WORK INSTRUCTION: The answer should contain every record below, output exactly.

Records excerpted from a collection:
-- Opening Marker --
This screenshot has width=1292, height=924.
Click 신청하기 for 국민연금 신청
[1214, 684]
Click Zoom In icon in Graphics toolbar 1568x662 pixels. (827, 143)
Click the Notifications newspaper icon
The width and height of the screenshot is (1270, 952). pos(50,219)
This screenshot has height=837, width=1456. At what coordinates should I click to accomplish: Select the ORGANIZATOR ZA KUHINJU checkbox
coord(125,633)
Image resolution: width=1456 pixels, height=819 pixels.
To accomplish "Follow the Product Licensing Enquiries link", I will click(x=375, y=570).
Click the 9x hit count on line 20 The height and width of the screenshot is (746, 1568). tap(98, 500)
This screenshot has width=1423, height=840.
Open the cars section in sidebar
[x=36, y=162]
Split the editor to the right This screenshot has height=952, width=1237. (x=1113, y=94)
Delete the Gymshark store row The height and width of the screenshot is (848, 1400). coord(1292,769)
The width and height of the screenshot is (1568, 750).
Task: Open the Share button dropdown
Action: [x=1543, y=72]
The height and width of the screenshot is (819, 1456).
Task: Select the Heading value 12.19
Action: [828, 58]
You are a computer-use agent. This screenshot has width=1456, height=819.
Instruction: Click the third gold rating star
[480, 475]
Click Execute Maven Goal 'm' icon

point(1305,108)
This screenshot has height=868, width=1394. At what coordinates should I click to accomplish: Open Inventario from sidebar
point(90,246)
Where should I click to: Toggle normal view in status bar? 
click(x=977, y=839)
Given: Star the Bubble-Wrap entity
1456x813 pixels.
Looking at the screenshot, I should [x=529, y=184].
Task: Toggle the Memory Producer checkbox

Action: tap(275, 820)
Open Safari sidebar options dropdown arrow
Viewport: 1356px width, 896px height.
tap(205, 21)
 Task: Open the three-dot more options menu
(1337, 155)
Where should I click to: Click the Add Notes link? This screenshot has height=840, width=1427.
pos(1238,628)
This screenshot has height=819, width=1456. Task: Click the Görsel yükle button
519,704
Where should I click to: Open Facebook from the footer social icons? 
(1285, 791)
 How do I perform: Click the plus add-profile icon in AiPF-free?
-- Closing Marker --
WRITTEN RESPONSE:
This screenshot has width=1292, height=924.
Click 신청하기 for 국민연금 신청
[1214, 684]
Click Zoom In icon in Graphics toolbar 1568x662 pixels. (827, 143)
Click the Notifications newspaper icon
The width and height of the screenshot is (1270, 952). pos(50,219)
This screenshot has height=837, width=1456. At what coordinates should I click to accomplish: Select the ORGANIZATOR ZA KUHINJU checkbox
coord(125,633)
Image resolution: width=1456 pixels, height=819 pixels.
To accomplish "Follow the Product Licensing Enquiries link", I will click(x=375, y=570).
Click the 9x hit count on line 20 The height and width of the screenshot is (746, 1568). tap(98, 500)
This screenshot has width=1423, height=840.
Open the cars section in sidebar
[x=36, y=162]
Split the editor to the right This screenshot has height=952, width=1237. (x=1113, y=94)
Delete the Gymshark store row The height and width of the screenshot is (848, 1400). coord(1292,769)
The width and height of the screenshot is (1568, 750).
Task: Open the Share button dropdown
Action: [x=1543, y=72]
The height and width of the screenshot is (819, 1456).
Task: Select the Heading value 12.19
Action: [828, 58]
You are a computer-use agent. This screenshot has width=1456, height=819.
Instruction: Click the third gold rating star
[480, 475]
Click Execute Maven Goal 'm' icon

point(1305,108)
This screenshot has height=868, width=1394. At what coordinates should I click to accomplish: Open Inventario from sidebar
point(90,246)
Where should I click to: Toggle normal view in status bar? 
click(x=977, y=839)
Given: Star the Bubble-Wrap entity
1456x813 pixels.
Looking at the screenshot, I should [x=529, y=184].
Task: Toggle the Memory Producer checkbox

Action: tap(275, 820)
Open Safari sidebar options dropdown arrow
Viewport: 1356px width, 896px height.
tap(205, 21)
 Task: Open the three-dot more options menu
(1337, 155)
Where should I click to: Click the Add Notes link? This screenshot has height=840, width=1427.
pos(1238,628)
This screenshot has height=819, width=1456. Task: Click the Görsel yükle button
519,704
Where should I click to: Open Facebook from the footer social icons? 
(1285, 791)
 How do I perform: Click the plus add-profile icon in AiPF-free?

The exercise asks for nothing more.